I’m not sure about your visit-the-cousin example. My intuition is that O(1/n) is the default cost to e-coli-style optimization when there’s no special structure to the exploration cost which we can exploit, but I don’t have a strong mathematical argument for that which would apply in an obvious way to the cousin example. My weak argument would be “absent any special knowledge about the problem structure, we have to treat visiting-the-cousin as an independent knob to turn same as all the other knobs”—i.e. we don’t have a prior reason to believe that the effects of the visit are a combination of other (available) knobs.
If you can only do randomish exploration this sounds right, but I think this often isn’t the right approach (not saying you would disagree with this, just pointing it out). When we change things along basis vectors, we’re implicitly taking advantage of the fact that we have a built-in basis for the world (namely, our general world model). This lets us reason about things like causality, constraints, etc. since we already are parsing the world into a useful basis.
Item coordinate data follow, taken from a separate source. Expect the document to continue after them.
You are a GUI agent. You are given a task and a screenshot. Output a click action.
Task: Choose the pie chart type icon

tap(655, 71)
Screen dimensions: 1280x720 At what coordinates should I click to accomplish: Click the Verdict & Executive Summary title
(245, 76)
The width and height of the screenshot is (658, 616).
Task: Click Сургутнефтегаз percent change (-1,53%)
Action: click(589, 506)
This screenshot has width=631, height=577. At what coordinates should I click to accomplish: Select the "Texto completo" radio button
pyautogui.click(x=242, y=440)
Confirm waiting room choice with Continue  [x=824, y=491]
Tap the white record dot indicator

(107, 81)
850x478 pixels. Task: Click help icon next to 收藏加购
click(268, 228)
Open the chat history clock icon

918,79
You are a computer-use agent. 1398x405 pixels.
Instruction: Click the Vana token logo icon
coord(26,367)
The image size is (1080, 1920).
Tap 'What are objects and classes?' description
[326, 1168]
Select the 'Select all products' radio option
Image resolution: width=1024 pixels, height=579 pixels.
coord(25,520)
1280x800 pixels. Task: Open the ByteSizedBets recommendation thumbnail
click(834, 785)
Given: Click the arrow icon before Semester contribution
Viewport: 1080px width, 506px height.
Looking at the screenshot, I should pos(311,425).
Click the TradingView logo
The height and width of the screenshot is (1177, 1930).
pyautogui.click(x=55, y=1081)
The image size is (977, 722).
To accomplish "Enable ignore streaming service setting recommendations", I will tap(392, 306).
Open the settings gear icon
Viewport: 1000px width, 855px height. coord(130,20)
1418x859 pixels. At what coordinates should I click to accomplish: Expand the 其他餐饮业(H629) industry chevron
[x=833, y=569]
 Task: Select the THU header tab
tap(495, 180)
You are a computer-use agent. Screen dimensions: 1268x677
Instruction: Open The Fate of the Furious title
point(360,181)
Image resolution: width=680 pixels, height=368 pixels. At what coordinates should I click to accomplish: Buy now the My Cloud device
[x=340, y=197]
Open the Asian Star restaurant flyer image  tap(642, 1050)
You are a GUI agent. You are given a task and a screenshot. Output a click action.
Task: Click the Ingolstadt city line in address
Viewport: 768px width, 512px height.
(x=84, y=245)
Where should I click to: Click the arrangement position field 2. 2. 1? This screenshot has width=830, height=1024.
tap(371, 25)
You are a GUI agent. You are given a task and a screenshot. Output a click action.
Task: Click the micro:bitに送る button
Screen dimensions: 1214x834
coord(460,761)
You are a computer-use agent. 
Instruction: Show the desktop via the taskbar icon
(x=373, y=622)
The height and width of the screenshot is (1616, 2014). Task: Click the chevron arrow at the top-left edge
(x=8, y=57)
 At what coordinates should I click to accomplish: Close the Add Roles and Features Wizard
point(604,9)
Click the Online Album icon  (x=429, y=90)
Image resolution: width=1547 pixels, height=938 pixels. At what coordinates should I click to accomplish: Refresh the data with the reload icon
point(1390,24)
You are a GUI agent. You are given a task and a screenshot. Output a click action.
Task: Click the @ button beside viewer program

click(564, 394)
Care to elaborate how did you get to the formula O(1/sqrt(n))?
The distance between the n-dimensional points (0,0,...,0) and (1,1,...,1) is sqrt(n). So if you move sqrt(n) units along that diagonal, you move 1 unit along the dimension that matters. Or if you move 1 unit along the diagonal, you move 1/sqrt(n) units along that dimension. 1/sqrt(n) efficiency.
If you instead move 1 unit in a random direction then sometimes you’ll move more than that and sometimes you’ll move less, but I figured that was unimportant enough on net to leave it O(1/sqrt(n)).
Why would the bridge algorithm be O(1/n)?